> **Your assignment**
In the records below, find the line that holds "Copy a link to the cell". Restate it and every later line exactly, stopping at the end and skipping pictures.

> **Source information**
##############################
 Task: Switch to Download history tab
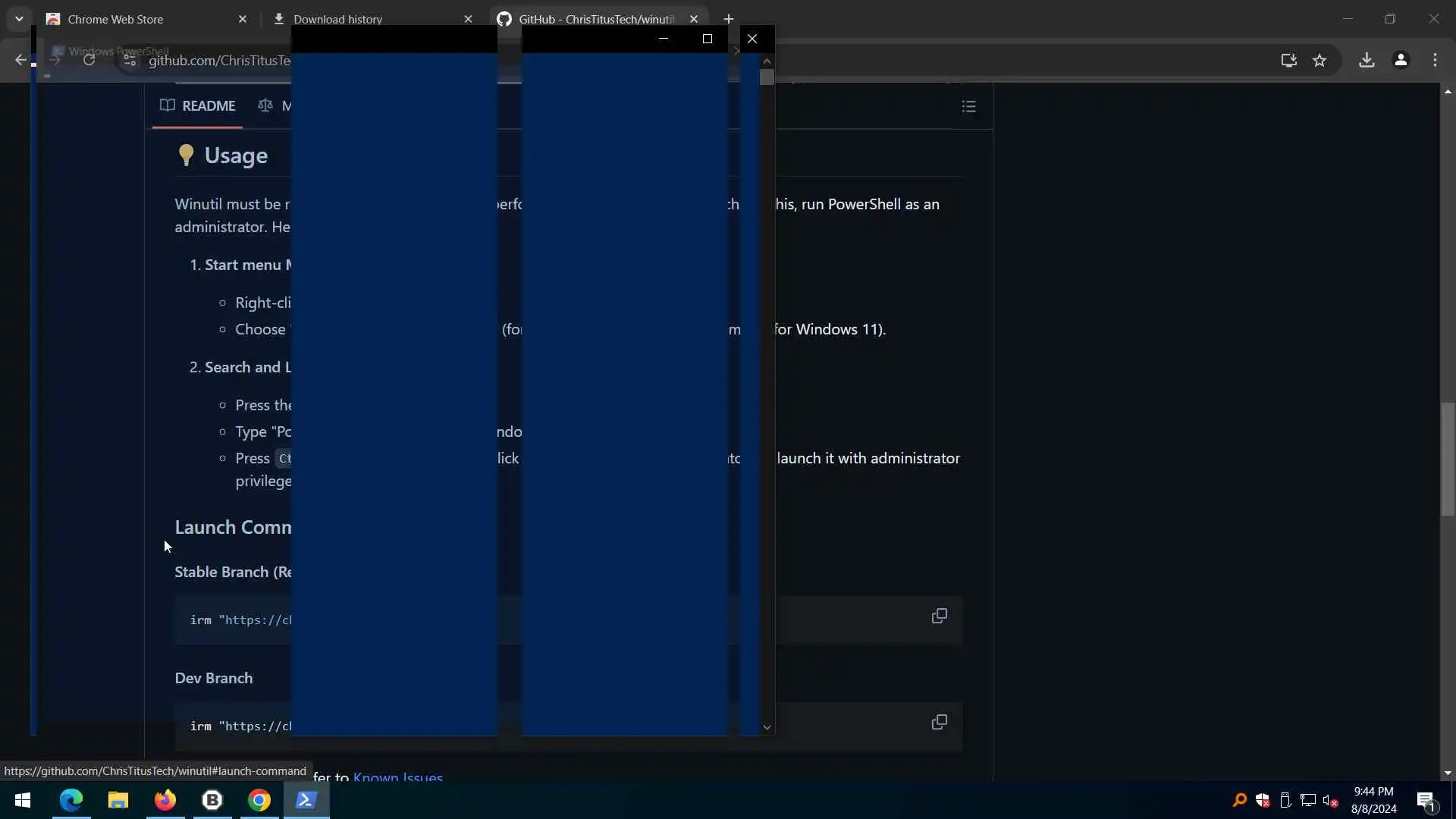(337, 19)
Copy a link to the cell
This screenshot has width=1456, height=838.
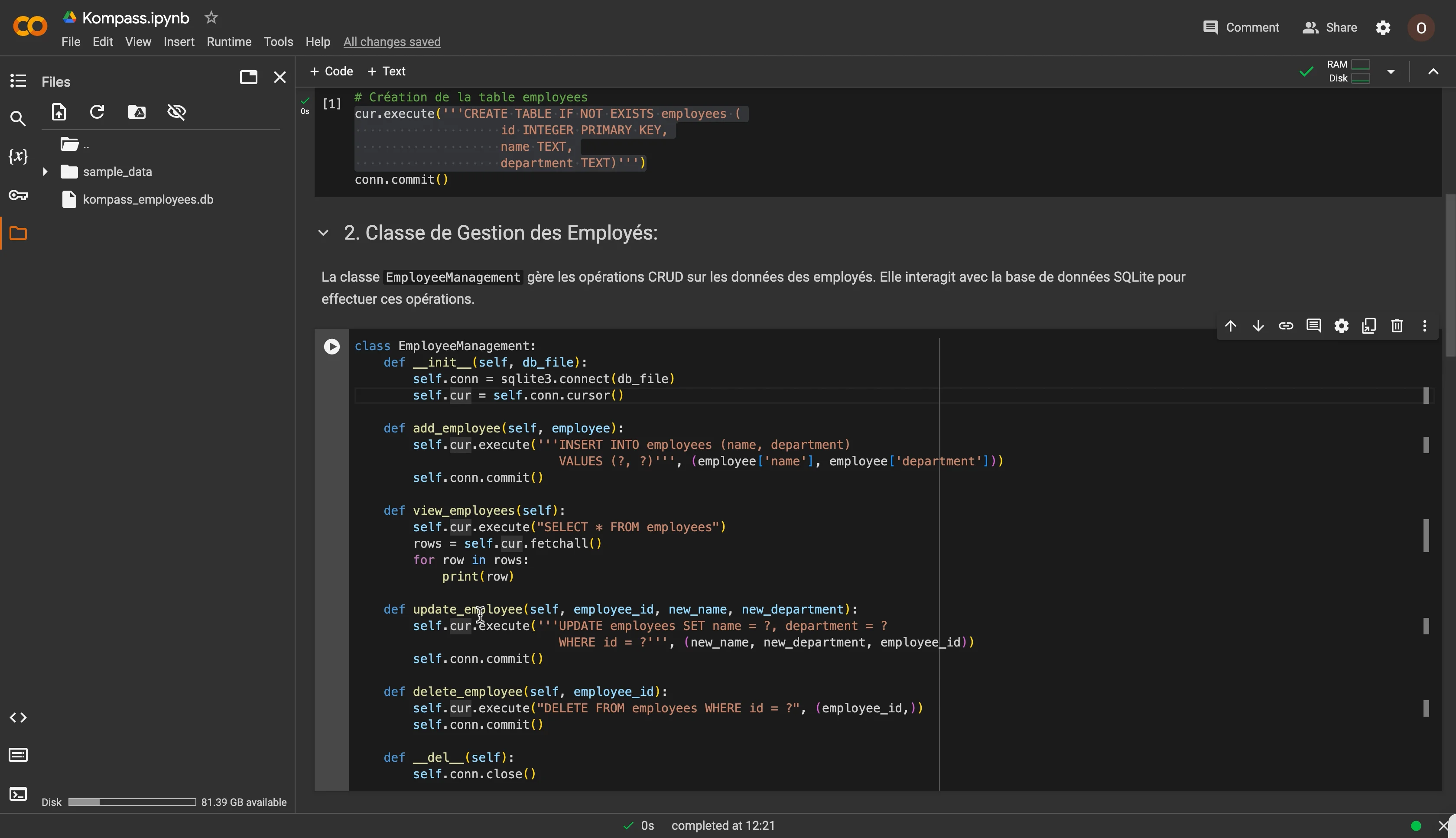pyautogui.click(x=1286, y=326)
##############################
> **Expected output**
Copy a link to the cell
This screenshot has width=1456, height=838.
pyautogui.click(x=1286, y=326)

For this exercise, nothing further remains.